Chill Work for Content Marketers
Typical marketing—especially content—calendars contain items that have to be ticked irrespective of what happens. Moz was no different.
But SparkToro doesn’t tie anybody to these rigid calendars. Rand and his team have very few commitments that they try not to miss out on, like their email newsletter. In the occasional case that they do miss sending it on a specific date, the delay would still be fine.
The cultural norm at SparkToro is about saying, “Let's commit to fewer things. And let's commit to doing the few things that we do extraordinarily well and in a way that adds value for our subscribers, rather than burning ourselves out by massively over committing. Signing up to do less but better is an option that not enough content marketers are exploring”.

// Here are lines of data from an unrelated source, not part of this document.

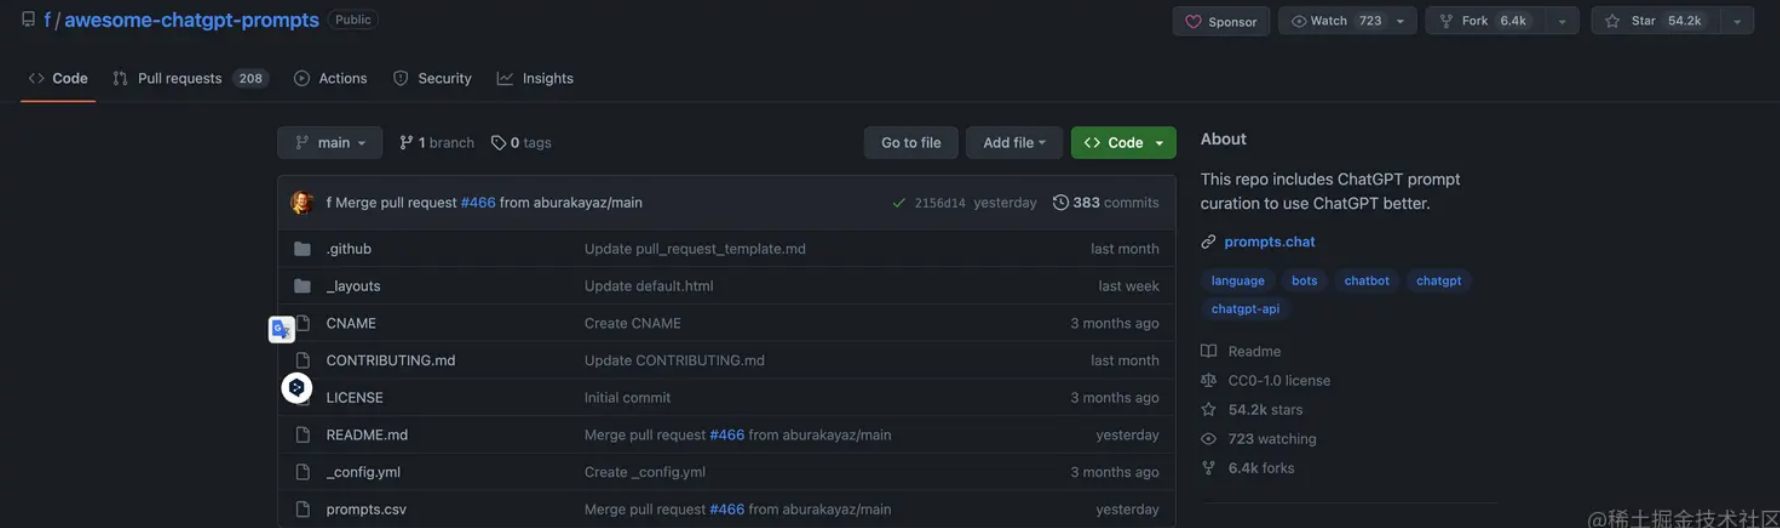This screenshot has width=1780, height=528.
Task: Expand the Star lists dropdown arrow
Action: (x=1737, y=21)
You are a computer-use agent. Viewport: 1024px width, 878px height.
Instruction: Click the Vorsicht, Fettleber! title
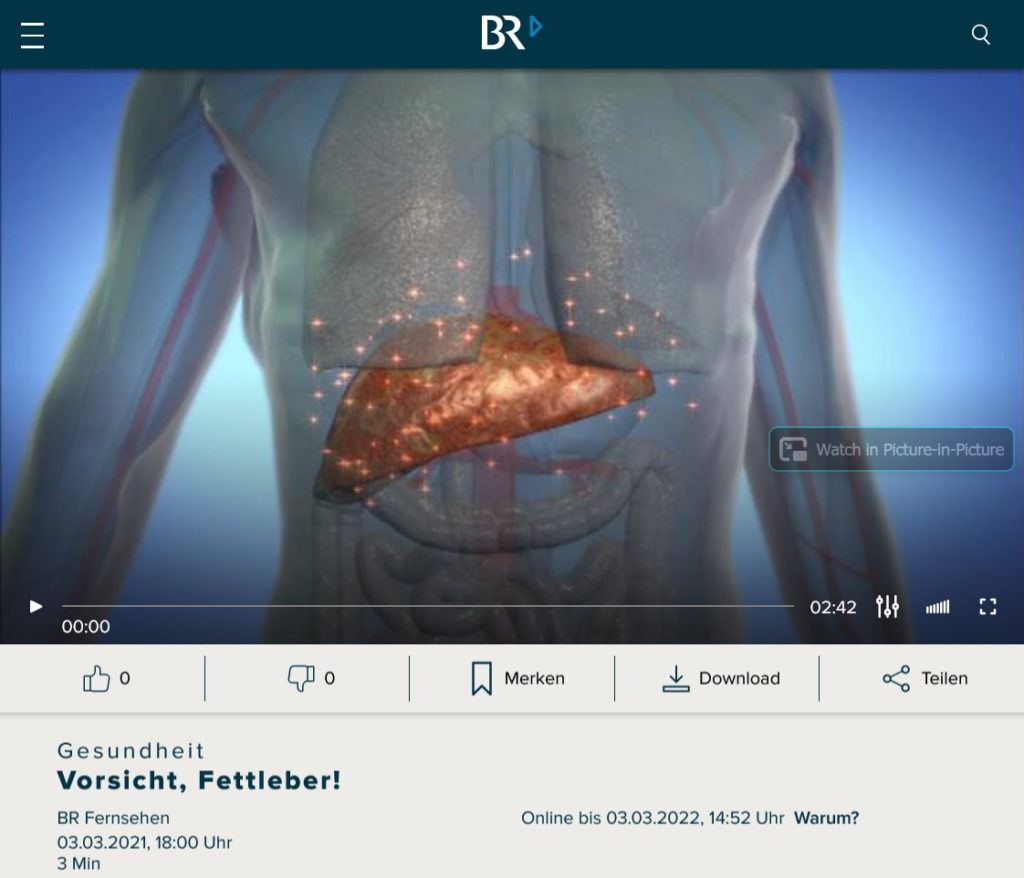click(199, 781)
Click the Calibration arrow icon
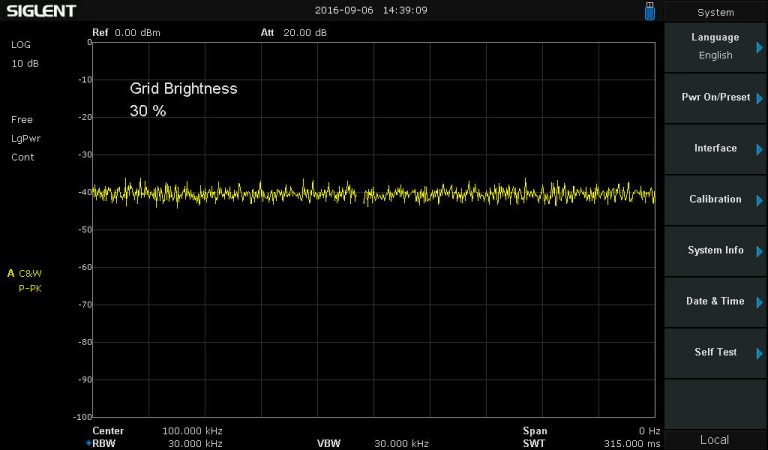The width and height of the screenshot is (768, 450). click(x=760, y=200)
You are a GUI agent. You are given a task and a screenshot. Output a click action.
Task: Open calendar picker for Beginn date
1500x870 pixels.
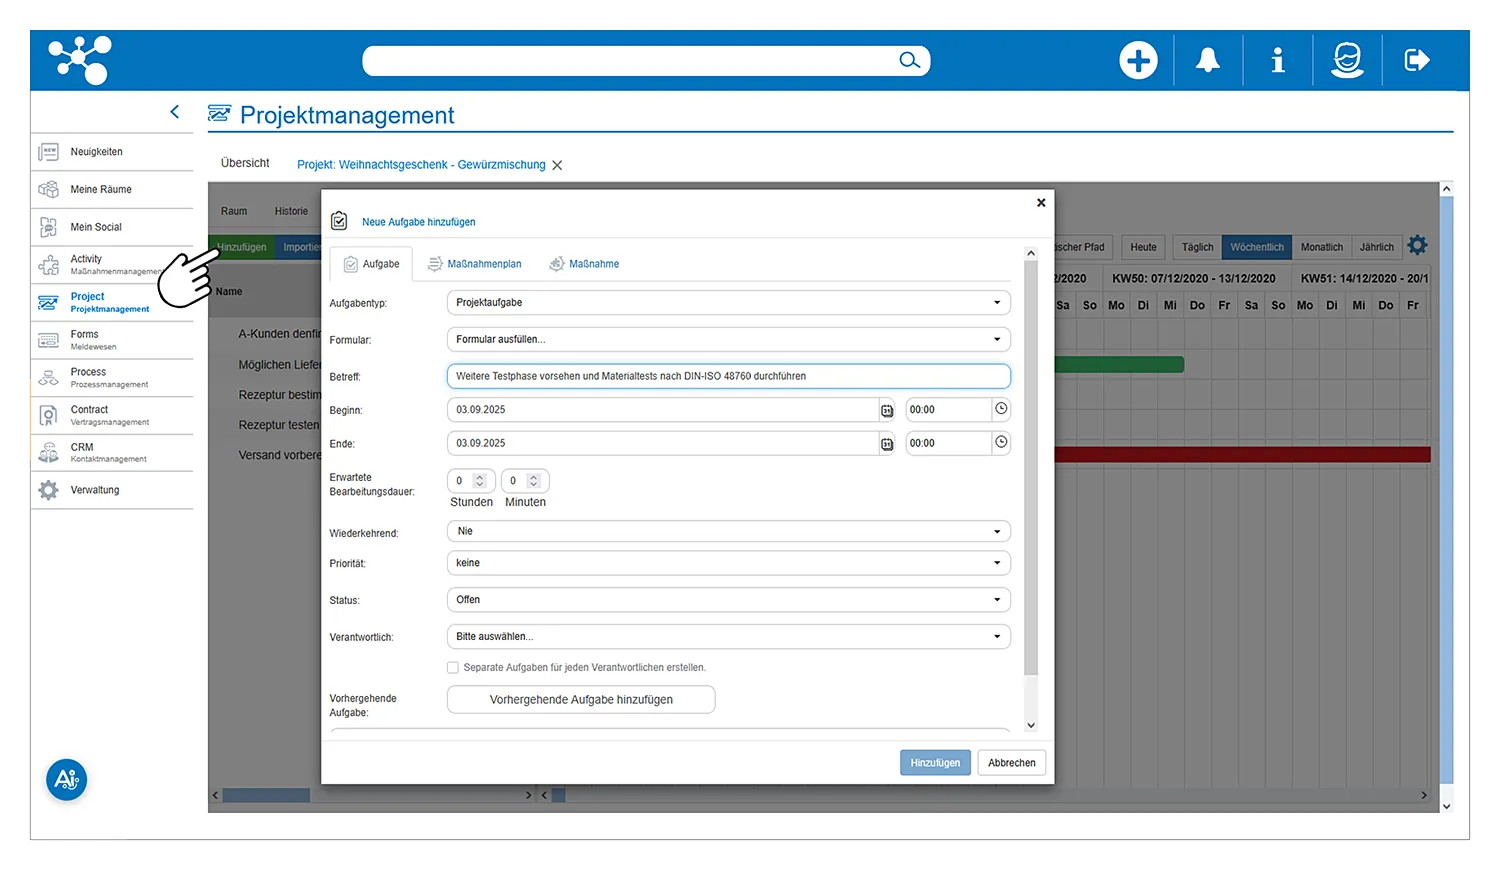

At SparkToro, a lot of the content ideas come from social media and email. The team consumes a tremendous amount of content from various places like LinkedIn, Hacker News, Google News Feed, Pocket etc, that they use to inform what they create content about.
If bribed with good pasta and fancy cocktails, what’s one untold story you’re willing to share?
“10 years ago, when I was doing SEO, and a lot of content marketing at Moz, if you wanted to be successful in search social content, email channels, you could often do that with exactly the same piece of content. I could publish a single blog post that would rank well in Google, do well on Twitter, do well on LinkedIn, get some action on Facebook, and do well in my email newsletter. Today, that's not the case anymore. And this is because the networks have bifurcated and segmented by what they're optimizing for.
So instead, when I do content marketing now, I think about this piece of content is for my email subscribers, this piece of content is for this webinar audience, this piece of content is for Google rankings, this piece of content is to do well on Twitter, and LinkedIn. All of them might be around a similar subject, but they are all different URLs, they are different pieces of content.
And that is because those different channels have different requirements to succeed. This is one of I think, the secrets of the marketing world that's not talked about as much. And there are a few folks who absolutely do it and do it well. But there's still a lot of belief among, you know, marketing agencies and clients that you should be using that 10-year-old method of one piece of content that does well in all those channels”.